Ancestral circuits for vertebrate color vision emerge at the first retinal synapse

For color vision, retinal circuits separate information about intensity and wavelength. In vertebrates that use the full complement of four “ancestral” cone types, the nature and implementation of this computation remain poorly understood. Here, we establish the complete circuit architecture of outer retinal circuits underlying color processing in larval zebrafish. We find that the synaptic outputs of red and green cones efficiently rotate the encoding of natural daylight in a principal components analysis–like manner to yield primary achromatic and spectrally opponent axes, respectively. Blue cones are tuned to capture most remaining variance when opposed to green cones, while UV cone present a UV achromatic axis for prey capture. We note that fruitflies use essentially the same strategy. Therefore, rotating color space into primary achromatic and chromatic axes at the eye’s first synapse may thus be a fundamental principle of color vision when using more than two spectrally well-separated photoreceptor types.

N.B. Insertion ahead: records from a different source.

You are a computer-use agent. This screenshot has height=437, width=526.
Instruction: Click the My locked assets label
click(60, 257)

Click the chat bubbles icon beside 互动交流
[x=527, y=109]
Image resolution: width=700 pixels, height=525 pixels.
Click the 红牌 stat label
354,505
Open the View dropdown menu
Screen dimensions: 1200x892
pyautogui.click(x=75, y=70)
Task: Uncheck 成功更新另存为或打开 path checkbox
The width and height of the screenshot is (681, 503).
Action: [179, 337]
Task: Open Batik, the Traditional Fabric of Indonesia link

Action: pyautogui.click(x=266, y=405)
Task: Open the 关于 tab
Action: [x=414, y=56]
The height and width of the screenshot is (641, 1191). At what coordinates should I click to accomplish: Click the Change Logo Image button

Distinct synaptic transfer functions in same-type photoreceptors

Many sensory systems use ribbon-type synapses to transmit their signals to downstream circuits. The properties of this synaptic transfer fundamentally dictate which aspects in the original stimulus will be accentuated or suppressed, thereby partially defining the detection limits of the circuit. Accordingly, sensory neurons have evolved a wide variety of ribbon geometries and vesicle pool properties to best support their diverse functional requirements. However, the need for diverse synaptic functions does not only arise across neuron types, but also within. Here we show that UV-cones, a single type of photoreceptor of the larval zebrafish eye, exhibit striking differences in their synaptic ultrastructure and consequent calcium to glutamate transfer function depending on their location in the eye. We arrive at this conclusion by combining serial section electron microscopy and simultaneous 'dual-colour' two-photon imaging of calcium and glutamate signals from the same synapse in vivo. We further use the functional dataset to fit a cascade-like model of the ribbon synapse with different vesicle pool sizes, transfer rates, and other synaptic properties. Exploiting recent developments in simulation-based inference, we obtain full posterior estimates for the parameters and compare these across different retinal regions. The model enables us to extrapolate to new stimuli and to systematically investigate different response behaviours of various ribbon configurations. We also provide an interactive, easy-to-use version of this model as an online tool. Overall, we show that already on the synaptic level of single-neuron types there exist highly specialised mechanisms which are advantageous for the encoding of different visual features.